Het hof onderkent het zwaarwegende belang van [appellante] om in aanmerking te komen voor een (hypothecaire) lening, juist ook gelet op haar persoonlijke situatie. Niettemin is het hof van oordeel dat de registratie niet onevenredig is in verhouding tot het daarmee te dienen doel. Het belang van ING en andere kredietaanbieders te worden beschermd moet in dit geval als zwaarste wegen. Daarbij weegt zwaar dat de lening in verhouding tot het verschuldigde bedrag pas na lange tijd (vijftien jaar) is afgelost. Verder acht het hof van gewicht dat [appellante] in 2002 naar Curaçao is vertrokken zonder ING daarover te informeren en aansluitend voor ING onbereikbaar is gebleven tot in 2009. Daaraan doet niet af dat [appellante] haar verblijf op Curaçao in PIVA heeft geregistreerd. ING kon niet weten dat zij tijdelijk naar Curaçao was geëmigreerd. ING had bovendien geen toegang tot PIVA. De bijzonderheidscode 4 is dan ook niet onjuist. Bijzonderheidscode 3 is evenmin onjuist. [appellante] heeft immers meer dan € 250 onder de lening opgenomen en gedurende lange tijd niet aan haar verplichtingen voldaan; inmiddels is overigens een einddatum toegevoegd, waarmee – ook voor potentiële kredietverstrekkers – duidelijk is dat [appellante] de lening uiteindelijk wel heeft afgelost.
Verder is van belang dat [appellante] in 2016 aan ING heeft verklaard dat loonbeslag ten laste van haar partner en, voor een vordering van DUO, ten laste van haarzelf was gelegd.

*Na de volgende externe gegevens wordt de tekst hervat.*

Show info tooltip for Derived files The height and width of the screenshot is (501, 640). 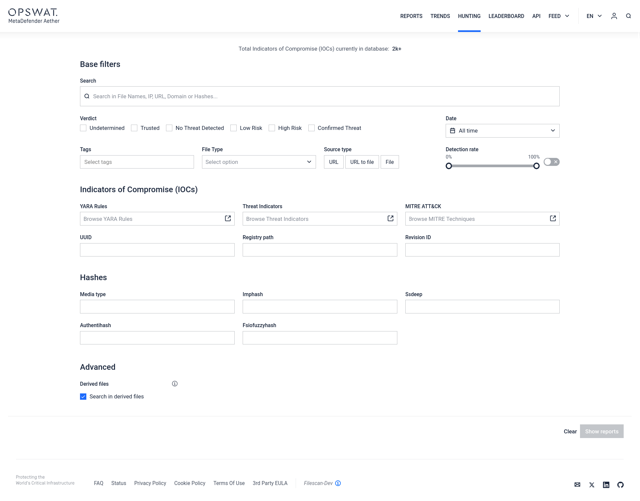[175, 384]
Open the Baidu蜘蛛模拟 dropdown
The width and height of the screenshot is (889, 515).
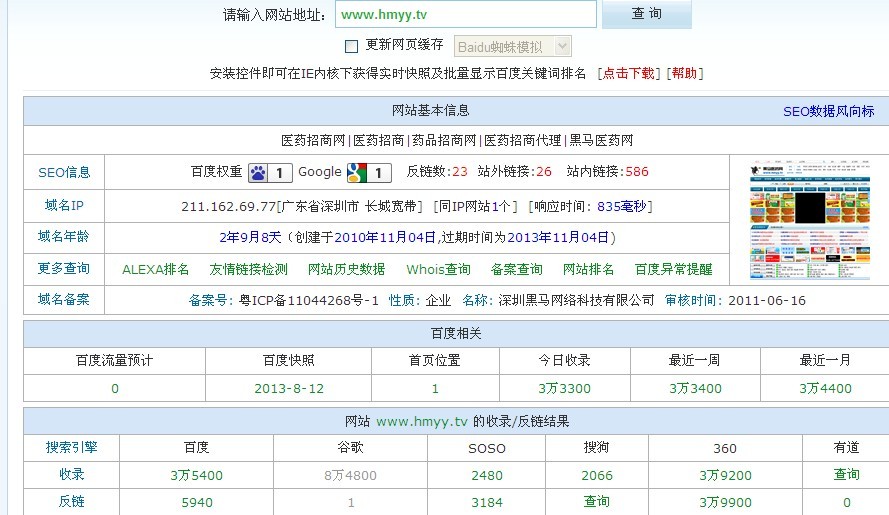click(513, 46)
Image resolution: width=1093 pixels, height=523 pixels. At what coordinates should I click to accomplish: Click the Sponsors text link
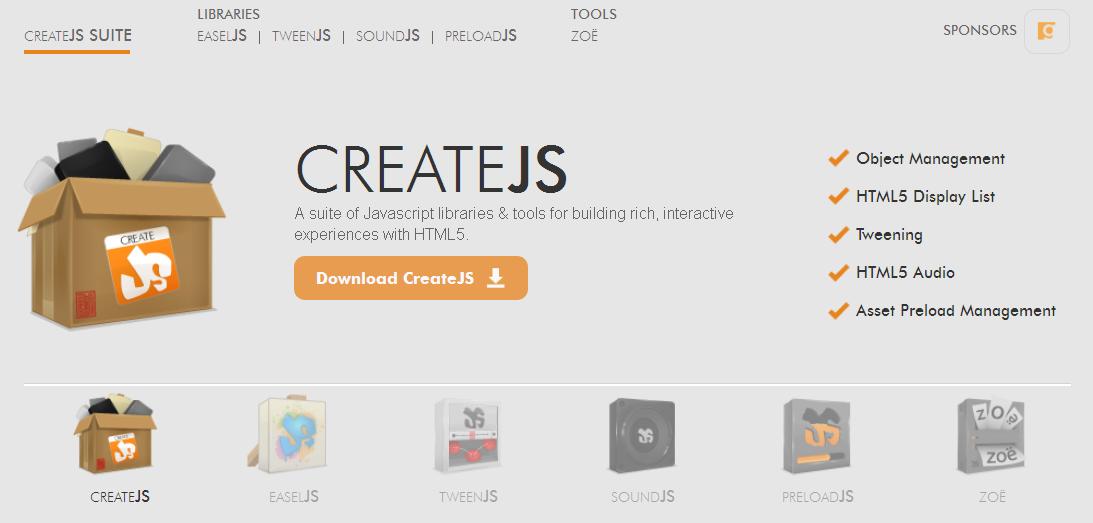pyautogui.click(x=979, y=30)
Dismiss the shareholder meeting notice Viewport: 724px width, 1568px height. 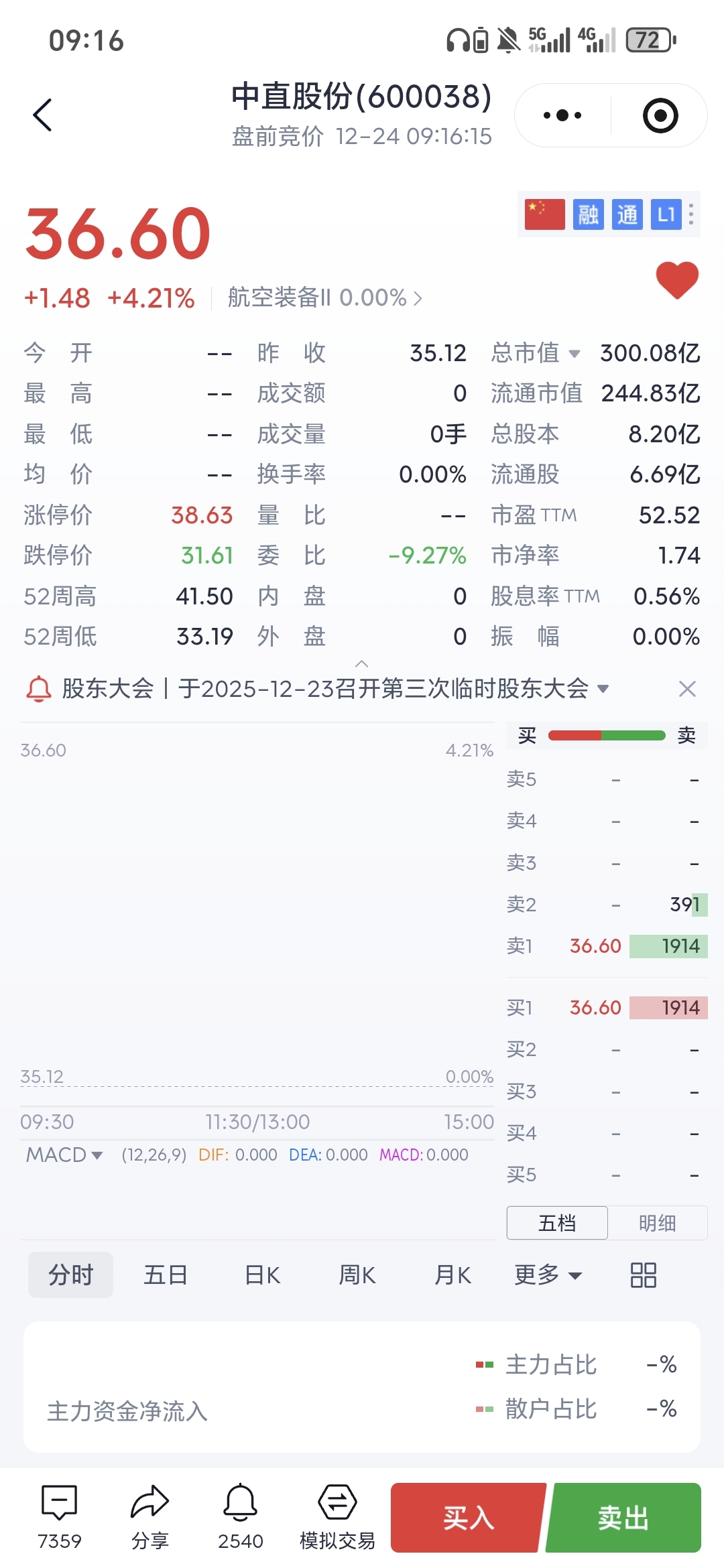[687, 689]
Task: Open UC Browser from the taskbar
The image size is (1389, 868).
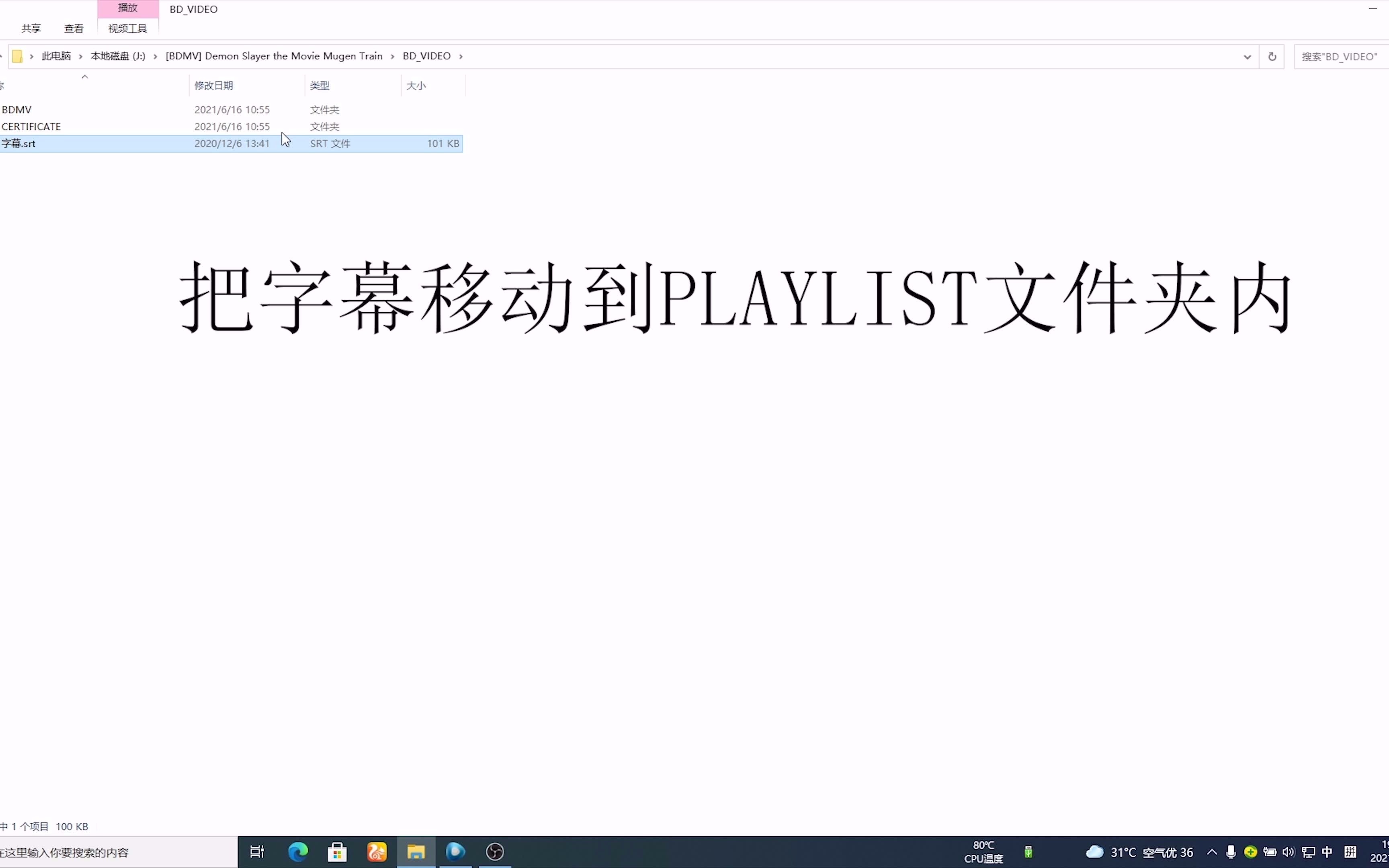Action: [377, 852]
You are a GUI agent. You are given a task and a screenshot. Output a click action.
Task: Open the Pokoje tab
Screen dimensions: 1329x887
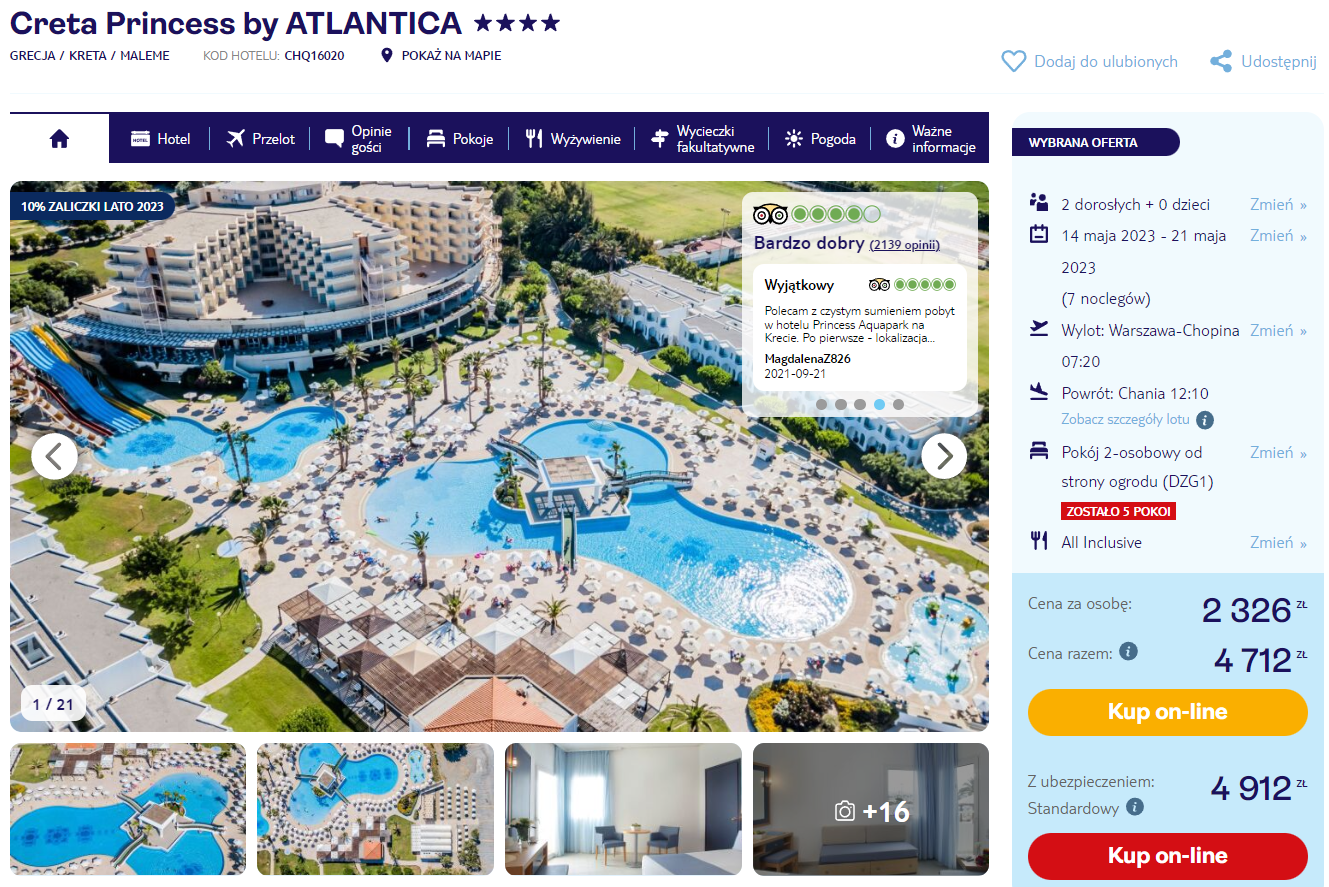(459, 139)
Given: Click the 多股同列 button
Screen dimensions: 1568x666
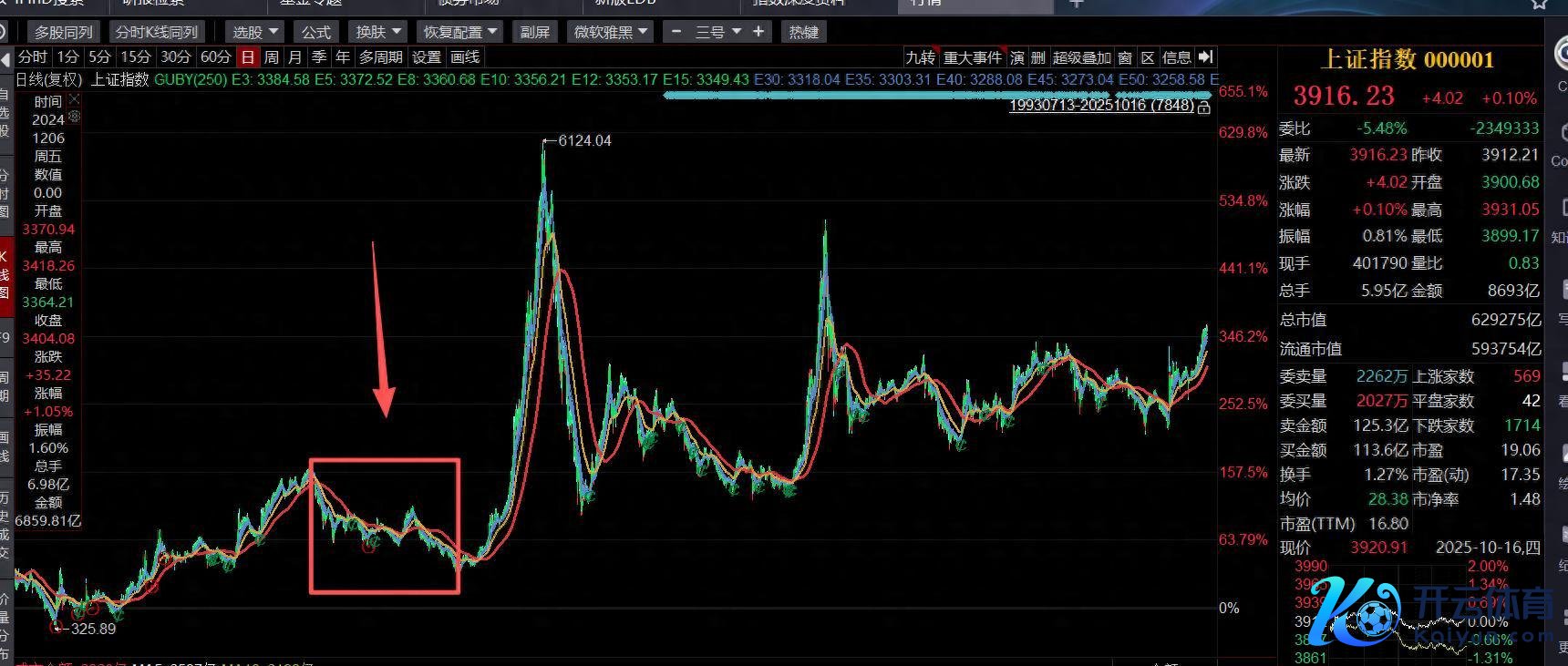Looking at the screenshot, I should pyautogui.click(x=63, y=32).
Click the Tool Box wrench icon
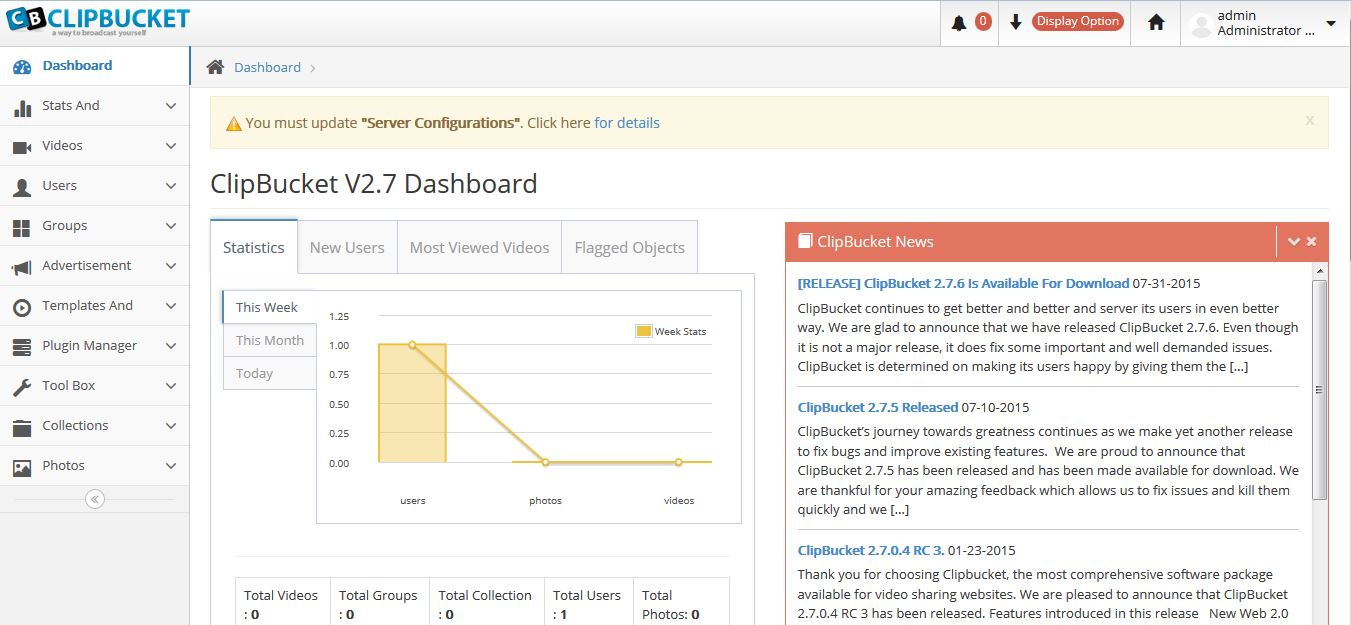The width and height of the screenshot is (1351, 625). coord(22,387)
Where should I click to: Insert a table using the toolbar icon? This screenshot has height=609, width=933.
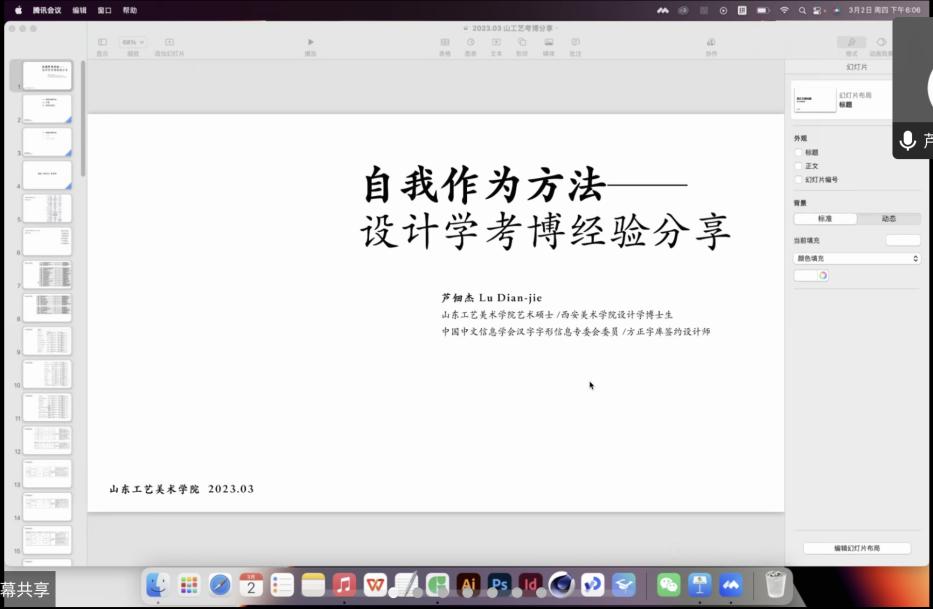pyautogui.click(x=445, y=43)
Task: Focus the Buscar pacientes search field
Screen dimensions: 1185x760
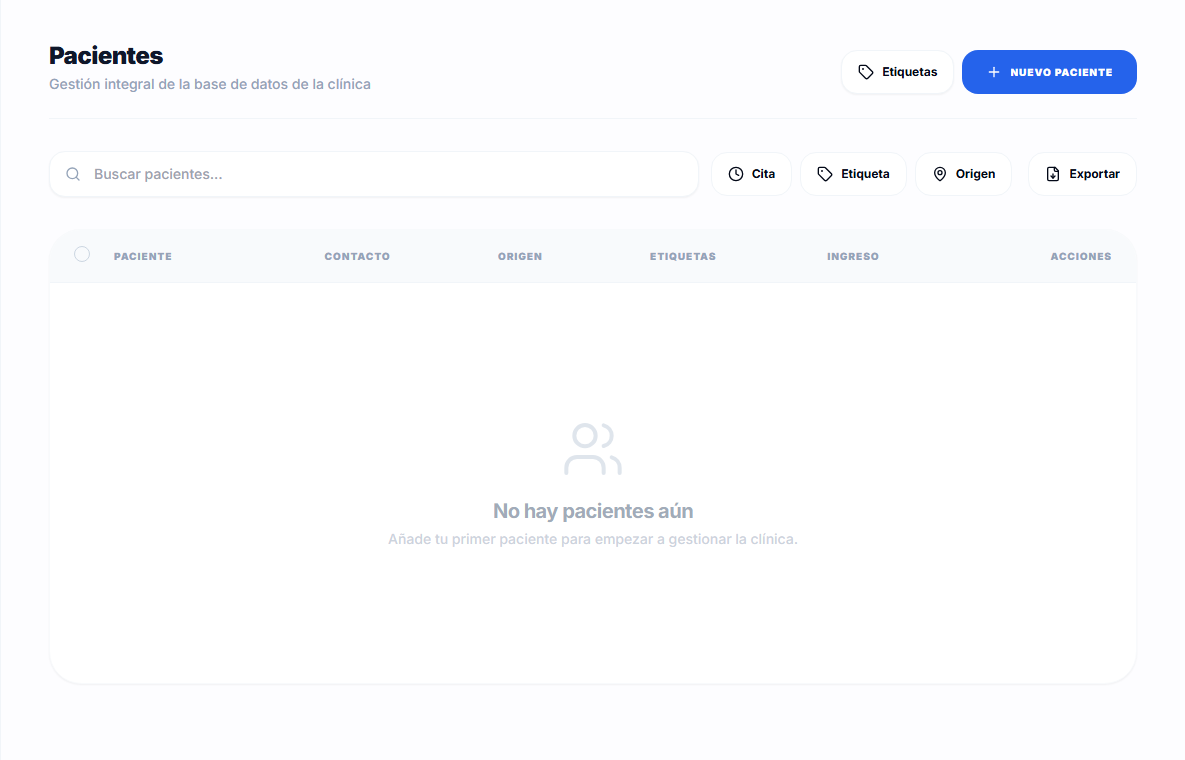Action: [374, 175]
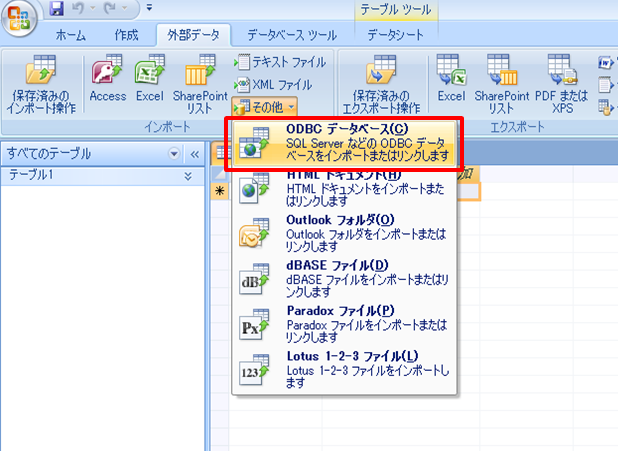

Indien deze verklaring juist is, bevestigt dit dat de financiële situatie van [appellante] in elk geval in 2016 nog niet stabiel was; indien, zoals ze in hoger beroep heeft aangevoerd, er in 2016 geen loonbeslagen van kracht waren en het hier gaat om een ‘leugentje om bestwil’ (namelijk om te voorkomen dat het maandelijkse bedrag dat ze zou betalen ter aflossing van de lening aan ING zou worden verhoogd), dan verhoogt deze omstandigheid het gewicht dat aan het belang van ING moet worden toegekend. Tot slot acht het hof van belang dat [appellante] haar stelling dat zij inmiddels geen schulden meer heeft ook in hoger beroep niet met stukken heeft onderbouwd. Daarmee falen ook de overige grieven.
3.6.7.
Ook bij een inhoudelijke beoordeling zou de gevraagde voorziening daarom op dit moment niet kunnen worden verleend.
3.7.
De grieven falen. Het vonnis waarvan beroep zal worden bekrachtigd. [appellante] zal als in het ongelijk gestelde partij worden verwezen in de kosten van het geding in appel.
4. Beslissing
Het hof:
4.1.
bekrachtigt het vonnis waarvan beroep;
4.2.
veroordeelt [appellante] in de kosten van het geding in hoger beroep, tot op heden aan de zijde van ING begroot op € 726 aan verschotten en € 3.222 voor salaris en op € 157 voor nasalaris, te vermeerderen met € 82 voor nasalaris en de kosten van het betekeningsexploot ingeval betekening van dit arrest plaatsvindt;
4.3.
verklaart deze veroordelingen uitvoerbaar bij voorraad.
Dit arrest is gewezen door mrs. A.P. Schoonbrood-Wessels, J.F. Aalders en J.M. de Jongh en door de rolraadsheer in het openbaar uitgesproken op 5 november 2019.